#### Problem:
When the line with "Where should I click to: Open the extensions" appears below, start repeating lines exactly, and keep going through the line with "Task: Expand the"; add nothing outside that span.

Source records:
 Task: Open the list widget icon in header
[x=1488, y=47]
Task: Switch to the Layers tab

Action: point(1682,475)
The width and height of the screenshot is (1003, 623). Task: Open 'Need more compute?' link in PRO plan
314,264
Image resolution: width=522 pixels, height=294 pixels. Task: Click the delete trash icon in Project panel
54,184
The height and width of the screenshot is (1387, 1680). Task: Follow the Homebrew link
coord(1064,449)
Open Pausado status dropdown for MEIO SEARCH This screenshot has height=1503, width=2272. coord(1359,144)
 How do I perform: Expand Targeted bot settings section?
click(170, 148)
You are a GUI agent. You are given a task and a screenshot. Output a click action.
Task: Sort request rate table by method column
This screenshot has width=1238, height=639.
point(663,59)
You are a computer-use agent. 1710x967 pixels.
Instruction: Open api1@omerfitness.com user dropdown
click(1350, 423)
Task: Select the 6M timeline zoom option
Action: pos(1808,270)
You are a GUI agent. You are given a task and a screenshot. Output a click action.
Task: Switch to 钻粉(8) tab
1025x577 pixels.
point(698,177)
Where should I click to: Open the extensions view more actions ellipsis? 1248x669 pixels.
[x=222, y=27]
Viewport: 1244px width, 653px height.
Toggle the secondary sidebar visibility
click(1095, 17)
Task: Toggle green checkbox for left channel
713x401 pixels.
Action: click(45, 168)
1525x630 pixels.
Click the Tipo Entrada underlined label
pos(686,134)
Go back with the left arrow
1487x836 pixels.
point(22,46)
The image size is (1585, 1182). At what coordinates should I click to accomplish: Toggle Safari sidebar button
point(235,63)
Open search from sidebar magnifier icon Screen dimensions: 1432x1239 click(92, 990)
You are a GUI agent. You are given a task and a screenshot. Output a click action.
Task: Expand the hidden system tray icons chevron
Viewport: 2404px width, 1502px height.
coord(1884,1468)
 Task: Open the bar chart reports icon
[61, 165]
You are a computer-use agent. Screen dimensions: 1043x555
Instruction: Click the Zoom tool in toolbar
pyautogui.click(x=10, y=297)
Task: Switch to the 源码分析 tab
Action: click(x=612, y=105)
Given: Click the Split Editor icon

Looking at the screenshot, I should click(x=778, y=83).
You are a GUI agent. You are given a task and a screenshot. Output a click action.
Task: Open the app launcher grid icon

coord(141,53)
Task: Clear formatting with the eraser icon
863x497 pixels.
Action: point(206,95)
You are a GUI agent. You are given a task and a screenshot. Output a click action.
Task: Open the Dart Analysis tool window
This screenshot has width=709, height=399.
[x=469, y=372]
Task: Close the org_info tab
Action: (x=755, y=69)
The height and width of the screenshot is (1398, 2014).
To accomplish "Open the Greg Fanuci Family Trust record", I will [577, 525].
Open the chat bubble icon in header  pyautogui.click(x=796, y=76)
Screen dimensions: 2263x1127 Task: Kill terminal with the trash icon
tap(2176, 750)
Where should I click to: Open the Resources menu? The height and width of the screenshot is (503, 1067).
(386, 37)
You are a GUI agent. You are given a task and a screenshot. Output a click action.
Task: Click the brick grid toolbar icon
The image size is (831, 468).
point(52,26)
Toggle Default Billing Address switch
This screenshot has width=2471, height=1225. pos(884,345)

#### Your response:
Where should I click to: Open the extensions view more actions ellipsis? 1248x669 pixels.
[x=222, y=27]
Viewport: 1244px width, 653px height.
Toggle the secondary sidebar visibility
click(1095, 17)
Task: Toggle green checkbox for left channel
713x401 pixels.
Action: click(45, 168)
1525x630 pixels.
Click the Tipo Entrada underlined label
pos(686,134)
Go back with the left arrow
1487x836 pixels.
point(22,46)
The image size is (1585, 1182). At what coordinates should I click to accomplish: Toggle Safari sidebar button
point(235,63)
Open search from sidebar magnifier icon Screen dimensions: 1432x1239 click(92, 990)
You are a GUI agent. You are given a task and a screenshot. Output a click action.
Task: Expand the hidden system tray icons chevron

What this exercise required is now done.